In the classroom, the guidance and counseling teacher speaks to adolescents about sexual reproductive health demonstrating the safe use of condoms between a man and a woman in a relationship. A stone throw away; at the local clinic the nurse demonstrates at the clinic on the safe use various modes of contraception and the overall care and precautions when a man and a woman in a relationship engage in sexual intercourse. The reality however is that the conventional man and woman engagement in sexual intercourse has sized to exist as the most popular form of sexual  interaction within our societies.

The risk factors faced by these key populations due to lack of provision of the necessary tools and training regarding their sexual reproductive health is immense and requires immediate attention to ensure their safety.

With respect to lubrication or the lack of it thereof presents risks such as; “Potential wounds giving direct avenue for virus into the blood stream,” (Sex and the Society Volume 1: Cavendish). It is further stated that it occurs mostly when people are coerced in to sex without the necessary stimulation the friction can break the skin. Therefore the lack of synthetic lubrication in public health facilities compromises people from key populations. These factors cannot be ignored because according to Kiranga the high unemployment rates in Botswana force people into engaging in commercial sex work.

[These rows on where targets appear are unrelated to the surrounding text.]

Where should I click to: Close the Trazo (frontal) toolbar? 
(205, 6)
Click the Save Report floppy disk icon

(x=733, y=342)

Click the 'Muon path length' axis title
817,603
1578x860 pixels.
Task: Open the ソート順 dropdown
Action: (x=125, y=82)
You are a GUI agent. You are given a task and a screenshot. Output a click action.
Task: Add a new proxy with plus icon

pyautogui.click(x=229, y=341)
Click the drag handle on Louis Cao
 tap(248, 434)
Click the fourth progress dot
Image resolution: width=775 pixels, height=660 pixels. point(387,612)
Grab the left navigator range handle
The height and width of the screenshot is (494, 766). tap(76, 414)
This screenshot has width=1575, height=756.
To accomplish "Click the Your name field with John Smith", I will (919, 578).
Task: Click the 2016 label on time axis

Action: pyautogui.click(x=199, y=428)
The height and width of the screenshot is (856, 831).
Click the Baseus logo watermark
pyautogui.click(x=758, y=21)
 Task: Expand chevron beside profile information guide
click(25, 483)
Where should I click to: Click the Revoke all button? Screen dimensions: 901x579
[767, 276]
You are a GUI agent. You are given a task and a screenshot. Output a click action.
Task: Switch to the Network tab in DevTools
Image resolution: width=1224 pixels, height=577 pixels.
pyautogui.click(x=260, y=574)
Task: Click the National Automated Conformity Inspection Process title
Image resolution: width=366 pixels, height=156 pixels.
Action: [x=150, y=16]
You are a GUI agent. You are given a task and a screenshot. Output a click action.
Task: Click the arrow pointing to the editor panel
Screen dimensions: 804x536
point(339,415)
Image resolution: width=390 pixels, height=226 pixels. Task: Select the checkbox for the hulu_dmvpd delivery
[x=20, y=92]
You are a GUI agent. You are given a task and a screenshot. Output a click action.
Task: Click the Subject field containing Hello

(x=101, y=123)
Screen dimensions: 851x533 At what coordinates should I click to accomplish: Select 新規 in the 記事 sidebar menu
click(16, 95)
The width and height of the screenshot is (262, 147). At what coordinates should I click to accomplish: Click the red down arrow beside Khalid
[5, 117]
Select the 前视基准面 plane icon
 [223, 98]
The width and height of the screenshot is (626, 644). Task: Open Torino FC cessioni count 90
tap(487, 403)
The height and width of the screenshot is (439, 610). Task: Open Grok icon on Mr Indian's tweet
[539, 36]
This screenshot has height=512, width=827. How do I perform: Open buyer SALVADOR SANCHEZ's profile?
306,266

The 2012 Biological Behavioral Surveillance Survey (BBSS) indicates that Female Sex Workers are the most affected sub population affected by HIV and AIDS followed by Men who have sex with Men. The FSW has a prevalence HIV rate of 61.9% and an incidence rate of 12.5%. The sex workers claim to find their clients at drinking spots and since many of them have wives and girlfriend these clients end up serving as a bridge between the sex workers and the general population. The sex workers interviewed for this study claimed to have knowledge that they are a high risk population and that they try by all means to keep abreast of their status. However only a minority of those HIV positive receive treatment and face a lot of discrimination at an individual level.

Another sub population, men who have sex with men hold a 13.1% prevalence rate and a2.7% incidence rate and according to the BBSS report these figures have a large degree if errors seeing as these sexual acts are not disclosed due to stigma. The MSM group also has a high risk behavior mostly because these men have sex with both men and women and most of them are unaware of the fact that anal sex has a higher biological risk of transmission than vaginal sex.

Unless issues emanating from the key populations are adequately addressed to curb the new infection rates by providing the necessary healthcare in public health facilities devoid of stigma and discrimination, new HIV infections will continue to be on the rise.